## ACTIVITY
Would you write out all of the entries below, exactly as they stand?

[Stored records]

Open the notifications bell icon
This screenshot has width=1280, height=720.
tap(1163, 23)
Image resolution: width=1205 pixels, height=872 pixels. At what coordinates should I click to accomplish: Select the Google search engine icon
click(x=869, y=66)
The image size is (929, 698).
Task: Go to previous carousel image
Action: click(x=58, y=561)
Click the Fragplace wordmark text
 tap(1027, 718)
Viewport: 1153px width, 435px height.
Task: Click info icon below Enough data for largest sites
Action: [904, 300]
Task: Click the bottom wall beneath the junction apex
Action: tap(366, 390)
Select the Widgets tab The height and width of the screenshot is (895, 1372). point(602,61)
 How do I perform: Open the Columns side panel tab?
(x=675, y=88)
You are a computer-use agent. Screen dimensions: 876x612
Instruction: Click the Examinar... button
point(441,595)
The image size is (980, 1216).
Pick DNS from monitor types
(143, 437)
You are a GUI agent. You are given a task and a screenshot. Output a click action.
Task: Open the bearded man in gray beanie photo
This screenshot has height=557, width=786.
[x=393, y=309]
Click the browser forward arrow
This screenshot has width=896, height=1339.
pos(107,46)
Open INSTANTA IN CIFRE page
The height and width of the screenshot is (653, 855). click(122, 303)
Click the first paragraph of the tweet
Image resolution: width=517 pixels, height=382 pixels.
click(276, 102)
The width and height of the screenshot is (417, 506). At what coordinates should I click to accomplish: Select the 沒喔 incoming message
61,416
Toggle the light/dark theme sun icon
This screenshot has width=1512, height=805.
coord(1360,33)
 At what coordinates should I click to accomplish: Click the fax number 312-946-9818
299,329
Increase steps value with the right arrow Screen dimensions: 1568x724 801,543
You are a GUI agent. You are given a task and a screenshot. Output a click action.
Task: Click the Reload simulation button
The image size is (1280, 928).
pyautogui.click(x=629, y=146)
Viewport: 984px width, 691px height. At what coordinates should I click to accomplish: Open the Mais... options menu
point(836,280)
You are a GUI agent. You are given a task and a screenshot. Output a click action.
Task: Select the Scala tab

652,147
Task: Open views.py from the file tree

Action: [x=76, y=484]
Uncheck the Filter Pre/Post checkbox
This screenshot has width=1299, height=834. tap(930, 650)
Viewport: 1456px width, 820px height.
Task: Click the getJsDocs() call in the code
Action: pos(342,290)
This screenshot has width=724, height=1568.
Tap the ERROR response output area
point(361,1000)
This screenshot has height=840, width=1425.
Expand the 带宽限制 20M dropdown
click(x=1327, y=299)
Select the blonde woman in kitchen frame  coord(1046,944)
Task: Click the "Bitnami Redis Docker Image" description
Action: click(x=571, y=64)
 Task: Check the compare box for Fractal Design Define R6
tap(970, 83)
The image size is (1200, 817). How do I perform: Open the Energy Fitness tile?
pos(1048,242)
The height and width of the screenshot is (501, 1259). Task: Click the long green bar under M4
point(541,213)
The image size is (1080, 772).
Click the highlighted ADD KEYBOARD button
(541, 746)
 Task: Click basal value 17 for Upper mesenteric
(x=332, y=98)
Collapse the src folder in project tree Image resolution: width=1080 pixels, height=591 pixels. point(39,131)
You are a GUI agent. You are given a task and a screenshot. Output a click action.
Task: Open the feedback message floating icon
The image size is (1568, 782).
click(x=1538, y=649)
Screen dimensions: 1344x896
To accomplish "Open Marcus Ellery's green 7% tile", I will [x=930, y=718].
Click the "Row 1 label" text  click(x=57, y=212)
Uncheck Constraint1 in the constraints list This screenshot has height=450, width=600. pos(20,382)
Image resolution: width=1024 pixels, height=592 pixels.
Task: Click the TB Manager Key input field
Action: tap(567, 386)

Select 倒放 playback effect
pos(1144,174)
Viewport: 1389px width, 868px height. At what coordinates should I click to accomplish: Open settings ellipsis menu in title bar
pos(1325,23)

## EXERCISE RESULT
Open the notifications bell icon
This screenshot has width=1280, height=720.
tap(1163, 23)
Image resolution: width=1205 pixels, height=872 pixels. At what coordinates should I click to accomplish: Select the Google search engine icon
click(x=869, y=66)
The image size is (929, 698).
Task: Go to previous carousel image
Action: click(x=58, y=561)
Click the Fragplace wordmark text
 tap(1027, 718)
Viewport: 1153px width, 435px height.
Task: Click info icon below Enough data for largest sites
Action: [904, 300]
Task: Click the bottom wall beneath the junction apex
Action: tap(366, 390)
Select the Widgets tab The height and width of the screenshot is (895, 1372). point(602,61)
 How do I perform: Open the Columns side panel tab?
(x=675, y=88)
You are a computer-use agent. Screen dimensions: 876x612
Instruction: Click the Examinar... button
point(441,595)
The image size is (980, 1216).
Pick DNS from monitor types
(143, 437)
You are a GUI agent. You are given a task and a screenshot. Output a click action.
Task: Open the bearded man in gray beanie photo
This screenshot has height=557, width=786.
[x=393, y=309]
Click the browser forward arrow
This screenshot has width=896, height=1339.
pos(107,46)
Open INSTANTA IN CIFRE page
The height and width of the screenshot is (653, 855). click(122, 303)
Click the first paragraph of the tweet
Image resolution: width=517 pixels, height=382 pixels.
click(276, 102)
The width and height of the screenshot is (417, 506). At what coordinates should I click to accomplish: Select the 沒喔 incoming message
61,416
Toggle the light/dark theme sun icon
This screenshot has width=1512, height=805.
coord(1360,33)
 At what coordinates should I click to accomplish: Click the fax number 312-946-9818
299,329
Increase steps value with the right arrow Screen dimensions: 1568x724 801,543
You are a GUI agent. You are given a task and a screenshot. Output a click action.
Task: Click the Reload simulation button
The image size is (1280, 928).
pyautogui.click(x=629, y=146)
Viewport: 984px width, 691px height. At what coordinates should I click to accomplish: Open the Mais... options menu
point(836,280)
You are a GUI agent. You are given a task and a screenshot. Output a click action.
Task: Select the Scala tab

652,147
Task: Open views.py from the file tree

Action: [x=76, y=484]
Uncheck the Filter Pre/Post checkbox
This screenshot has width=1299, height=834. tap(930, 650)
Viewport: 1456px width, 820px height.
Task: Click the getJsDocs() call in the code
Action: pos(342,290)
This screenshot has width=724, height=1568.
Tap the ERROR response output area
point(361,1000)
This screenshot has height=840, width=1425.
Expand the 带宽限制 20M dropdown
click(x=1327, y=299)
Select the blonde woman in kitchen frame  coord(1046,944)
Task: Click the "Bitnami Redis Docker Image" description
Action: click(x=571, y=64)
 Task: Check the compare box for Fractal Design Define R6
tap(970, 83)
The image size is (1200, 817). How do I perform: Open the Energy Fitness tile?
pos(1048,242)
The height and width of the screenshot is (501, 1259). Task: Click the long green bar under M4
point(541,213)
The image size is (1080, 772).
Click the highlighted ADD KEYBOARD button
(541, 746)
 Task: Click basal value 17 for Upper mesenteric
(x=332, y=98)
Collapse the src folder in project tree Image resolution: width=1080 pixels, height=591 pixels. point(39,131)
You are a GUI agent. You are given a task and a screenshot. Output a click action.
Task: Open the feedback message floating icon
The image size is (1568, 782).
click(x=1538, y=649)
Screen dimensions: 1344x896
To accomplish "Open Marcus Ellery's green 7% tile", I will [x=930, y=718].
Click the "Row 1 label" text  click(x=57, y=212)
Uncheck Constraint1 in the constraints list This screenshot has height=450, width=600. pos(20,382)
Image resolution: width=1024 pixels, height=592 pixels.
Task: Click the TB Manager Key input field
Action: tap(567, 386)

Select 倒放 playback effect
pos(1144,174)
Viewport: 1389px width, 868px height. At what coordinates should I click to accomplish: Open settings ellipsis menu in title bar
pos(1325,23)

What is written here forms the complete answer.